As a result of the vacature of the Lien, defendants' counter claims for wilful exaggeration must also be dismissed as a claim for wilful exaggeration is precluded if a lien is found to be invalid based upon any reason other than the wilful exaggeration (Atlas Refrigeration Aid Conditioning, Inc. v. Lopinto, 33 AD3d 639 [2d Dept 2006]).

CONCLUSION

Accordingly, defendants' motion for summary judgment is granted and the complaint is dismissed. Defendants' counterclaims are dismissed.

This constitutes the decision and order of the court.

ENTER,

1. Builders filed a second mechanic's lien on April 29, 2011 that is identical to the Lien in all material respects.

2. Counsel for Stellar 8 also represents Stellar 8's surety, defendant U.S. Specialty Insurance Company. Accordingly, all references to Stellar 8's motion also includes reference to U.S. Specialty having joined in making the motion.

3. On April 3, 2013, this court extended the Note of Issue date to May 10, 2013 and noted, "No further extensions will be granted." On the day before the Note of Issue date, May 9, 2013, plaintiff wrote to this court indicating that there was a discovery dispute with respect to an issue of "attorneyclient privilege." The plaintiff did not timely file the Note of Issue, did not make a motion with respect to the purported discovery dispute, and did not raise the discovery issue in its opposition papers or at oral argument on the present motion. Plaintiff has not made any further application to this court with respect to any purported outstanding discovery and, in fact, sought summary judgment itself in its opposition papers. Accordingly, as both parties have sought summary judgment after the Note of Issue date expired, discovery is deemed complete.
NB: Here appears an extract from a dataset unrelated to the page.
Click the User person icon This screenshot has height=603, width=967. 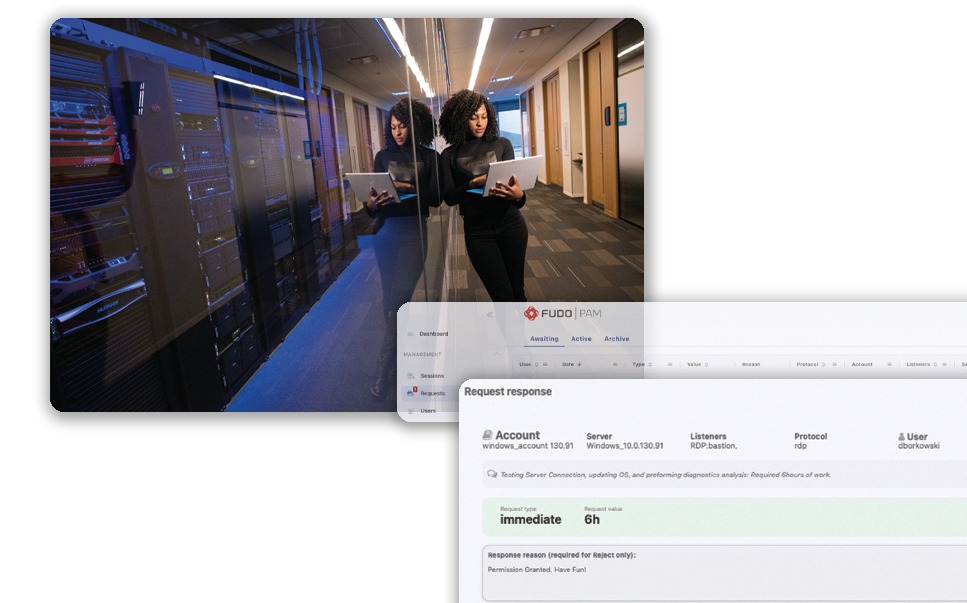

4. No explanation is given as to the relationship between "Garrison Investment Group" and Garrison. However, according to the November 3, 2010 "Settlement Agreement", a letter from Kompel dated December 8, 2010, and Gulbin's deposition testimony, that were submitted in support and opposition to the motion, it appears that Garrison Investment Group is essentially the same party as, or controlled by, Garrison and its purpose was to determine how to proceed with the Project after Garrison Commercial Funding IV REO LLC acquired the original loan documents for the Project on April 3, 2010. Similarly, it appears that Garrison Commercial Funding IV REO LLC is essentially the same party as, or controlled by, Garrison. For the purposes of this decision, however, the corporate relationships between these various entities are irrelevant.

5. According to Stellar 8's motion papers and his own deposition transcript, Helfgot is spelled with two t's. According to Kompel's deposition transcript and plaintiff's initial motion papers, Helfgot is spelled with one t.

6. Plaintiff also argues that, "since it is un-rebutted that Mr. Helfgot was at the site conducting labor within eight months before the filing of the lien, and because said labor is lienable under New York law, judgment should enter on behalf of the plaintiff." Plaintiff has not cross-moved for summary judgment and, in any event, plaintiff has not demonstrated prima facie evidence of its claims. Accordingly, plaintiff's request for judgment in its favor is denied.

7. Plaintiff's citation to two matters, for the first time at oral argument, in support of the proposition that "stand-by" time work is subject to a lien is unavailing in this matter. In L. B. Foster Co. v. Terry Contracting, Inc., 34 AD2d 638, 639 [1st Dept 1970], unlike the present case, the court found that the charged "work was done and led to the ultimate improvement of the property." In Bryan's Quality Plus, LLC v. Dorime, 80 AD3d 639, 640 [2d Dept 2011], the Second Department held that the Supreme Court improperly discharged a notice of lien in a pre-answer motion as the lien "included charges by the plaintiff subcontractor for standby time [and] such charges may be the subject of a lien." It is noted that this court did deny a pre-answer motion in this matter on the basis of plaintiff's claims of supervision which, as discussed supra, may be the subject of a lien. However, one person present at an inactive construction site for approximately seven months, who admittedly does not recall anything other than walking to the site and looking around, and whose purported work was not charged to the owner, is distinguishable from the facts in L. B. Foster and Bryan's Quality Plus.